The state of West Virginia is planning to allow overseas voting via smartphone in the 2018 election, and election security experts aren’t happy about it.
“Mobile voting is a horrific idea,” said Joe Hall, an election security expert at the Center for Democracy and Technology in an interview with CNN.
The West Virginia project is being run by Voatz, a startup with $2 million in venture capital funding. To ensure buzzword-compliance, the Voatz system uses a blockchain in addition to a mobile app.
The state did a limited trial run of the technology in West Virginia’s primary election back in May. Military voters from two West Virginia counties were offered the option to vote via their smartphone instead of sending in an absentee ballot via mail, fax, or email. West Virginia’s secretary of state told CNN that the pilot worked well and that the system passed four audits of various parts of the system. So this November, the state is planning to offer the system more broadly to West Virginians deployed overseas.
Domestic voters in West Virginia would continue using more conventional systems.
The problem with smartphone voting
Over the last decade, there has been a growing consensus that a voter-verified paper trail is essential to making the voting process secure and fully auditable. Electronic voting machines can be hacked, and there’s no foolproof way to prevent or even detect attacks on voting machines. So experts argued that the paperless electronic voting machines many states adopted in the early 2000s posed a serious threat to the integrity of our election systems.
Internet voting—whether it’s conducted with a desktop PC or a smartphone—poses an even more severe version of the same problem. Whereas electronic voting machines are typically kept offline during elections, smartphones are online constantly. A voter has no way to tell if his smartphone has been compromised, allowing an attacker to silently tamper with a voter’s choices.
Advocates of online voting point out that people perform sensitive financial operations over the Internet all the time. But the difference is that financial networks keep records of all transactions that are available for inspection by both customers and banks. By contrast, our election system is based on the principle of the secret ballot, which rules out the kind of after-the-fact auditing that helps secure financial networks.
So how would the Voatz system prevent hacking, ensure auditability, and preserve voter privacy? The company’s website is thin on technical details, and it hasn’t responded to an interview request we sent earlier today. A five-page fact sheet distributed by Voatz at a conference of state election officials earlier this year claims that the company’s blockchain-based voting technology “is fundamentally different than touchscreen or online voting.”
Voatz claims that, by using blockchain technology, “an immutable, auditable record of every vote is automatically maintained while preserving voter anonymity.” But the paper skims over how, exactly, a blockchain accomplishes this ambitious goal.
“The blockchain is a ledger that runs on distributed servers,” the Voatz white paper says. “Election jurisdictions start the process by crediting each voter with secure tokens that have a one-to-one correspondence to the ovals that voter would have received on a paper ballot.”
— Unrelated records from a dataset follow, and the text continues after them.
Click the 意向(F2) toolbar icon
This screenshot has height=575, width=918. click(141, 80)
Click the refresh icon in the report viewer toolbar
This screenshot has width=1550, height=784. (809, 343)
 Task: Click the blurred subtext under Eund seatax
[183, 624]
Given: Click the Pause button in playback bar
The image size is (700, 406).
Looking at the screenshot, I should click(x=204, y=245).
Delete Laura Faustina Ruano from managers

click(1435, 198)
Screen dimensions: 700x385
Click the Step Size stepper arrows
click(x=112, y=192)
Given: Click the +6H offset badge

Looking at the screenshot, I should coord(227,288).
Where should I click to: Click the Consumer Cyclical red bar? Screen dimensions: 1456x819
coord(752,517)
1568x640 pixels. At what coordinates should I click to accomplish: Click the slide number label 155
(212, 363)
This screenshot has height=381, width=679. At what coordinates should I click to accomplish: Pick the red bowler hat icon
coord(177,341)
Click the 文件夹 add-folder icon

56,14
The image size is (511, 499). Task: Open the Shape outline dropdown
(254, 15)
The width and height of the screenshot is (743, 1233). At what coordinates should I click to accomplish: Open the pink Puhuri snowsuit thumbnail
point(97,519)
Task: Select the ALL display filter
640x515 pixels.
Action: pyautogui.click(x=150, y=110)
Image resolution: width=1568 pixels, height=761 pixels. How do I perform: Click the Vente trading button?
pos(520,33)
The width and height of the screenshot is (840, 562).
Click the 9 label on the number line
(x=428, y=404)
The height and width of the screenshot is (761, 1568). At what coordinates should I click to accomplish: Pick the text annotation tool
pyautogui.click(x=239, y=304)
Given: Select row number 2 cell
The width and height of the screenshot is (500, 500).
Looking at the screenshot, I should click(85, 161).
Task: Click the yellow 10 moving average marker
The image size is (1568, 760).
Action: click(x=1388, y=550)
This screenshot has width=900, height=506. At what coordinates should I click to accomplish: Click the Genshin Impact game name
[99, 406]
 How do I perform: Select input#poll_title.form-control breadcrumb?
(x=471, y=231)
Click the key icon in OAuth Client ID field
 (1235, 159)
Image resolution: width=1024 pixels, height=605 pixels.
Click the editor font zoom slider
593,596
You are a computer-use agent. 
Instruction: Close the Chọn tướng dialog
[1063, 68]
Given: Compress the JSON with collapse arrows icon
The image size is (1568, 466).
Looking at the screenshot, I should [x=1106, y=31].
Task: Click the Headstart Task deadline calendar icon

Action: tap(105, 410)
“Once submitted, the vote is verified and confirmed by the distributed servers,” the paper adds. “Upon verification, the vote is debited (i.e. subtracted) from the voter’s ledger and credited (i.e. added) to the candidate’s ledger.”
Even if the cryptography itself is perfectly secure and anonymous, the problem is that the system is only as secure as each voter’s cryptographic credentials. And a hacker is likely to be able to steal the voter’s credentials by compromising either the voter’s smartphone or the server the state uses to distribute the credentials in the first place.
And this is far from a theoretical problem. Back in 2010, a group of computer security researchers from the University of Michigan succeeded in hacking into a demonstration online voting system run by Washington, DC. Because the researchers were legitimate researchers, not a foreign intelligence agency, they merely reprogrammed the site to play the University of Michigan fight song. But if the system were used for a genuine election, foreign governments might have been able to use the same vulnerabilities to silently tamper with election results.
It’s to their credit that DC election officials invited researchers to attack their system before using it for a real election. While West Virginia says its system has passed a series of audits, as far as we know the state has not invited the computer security community in general to attack the system and report vulnerabilities. And circumstantial evidence suggests that the system is likely to have vulnerabilities.